Six thousand years ago, the Galilee was already thriving with human activity. The natural forests that covered Galilee mountains were cleared and replaced with farms and villages. On the plains, large cities rouse up. About 4,000 years ago, Hazor, of biblical fame, was a world-famous trading center.

Some 3,500 years ago, Joshua and the Israelite tribes conquered the Galilee and settled there, side by side with the pagan indigenous population. The haunting mountains of the Galilee were the abode of Elijah, the greatest of all biblical prophets. Later on, the Galilee became the home of the elusive "men of deeds" —Jewish healers and miracle workers. The Galilee is prominent in the Scriptures. Jesus came from the Galilee, as did Peter, Andrew, John, and Bartholomew.
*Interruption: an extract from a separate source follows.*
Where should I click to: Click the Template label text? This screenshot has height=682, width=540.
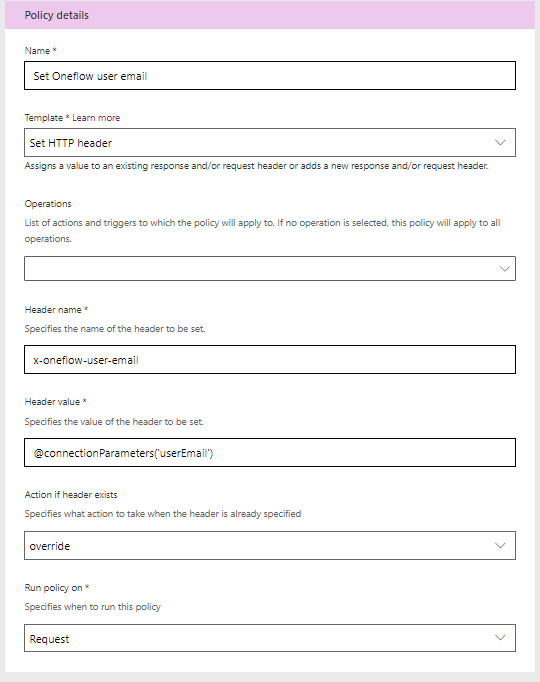click(43, 118)
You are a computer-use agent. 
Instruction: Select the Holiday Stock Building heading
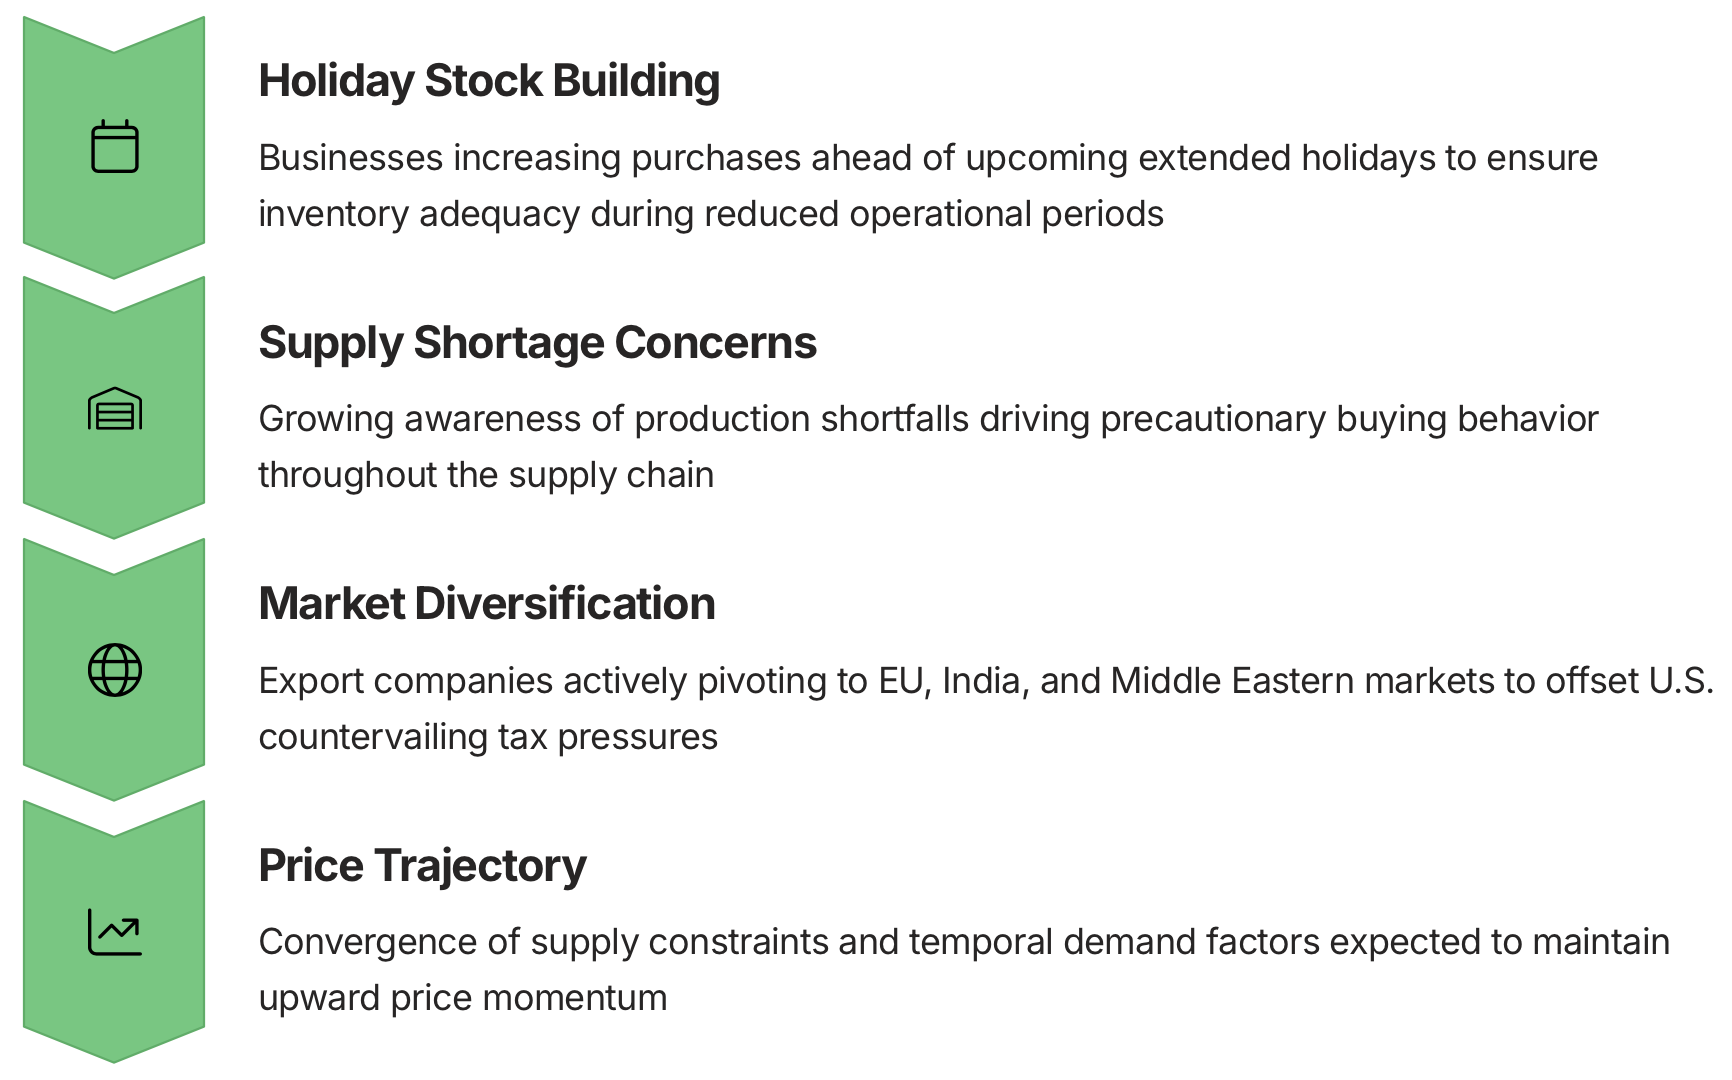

The Galilee mountains were the birth-place of Jewish mysticism. Shimon bar Yochai, regarded as the first Jewish mystic, lived in the Galilee in the second century CE. In the sixteenth century, the small town of Safed became the birth-place of Kabbala. The charismatic Yitzhak Ashkenazi Luria, the Lion of Safed, drew hundreds of followers. They flocked to the forested mountains of the Galilee to learn from him how to unravel the mystery of the Godhead.

The Galilee today is still a relatively unknown destination. Its tourism facilities have developed slowly. But in the past few years, the hospitality of its people, and the growing worldwide interest in agro-tourism and eco-tourism, have made the region increasingly popular. The Galilee as a Israel tour destination is a place to take in things slowly, a place to sit in the shade of an ancient olive tree, bask in the sun on a quiet beach, or walk along a cobblestone road still echoing with the foot-steps of centuries. Its mystical atmosphere takes the visitor far away from the frenetic world we live in today.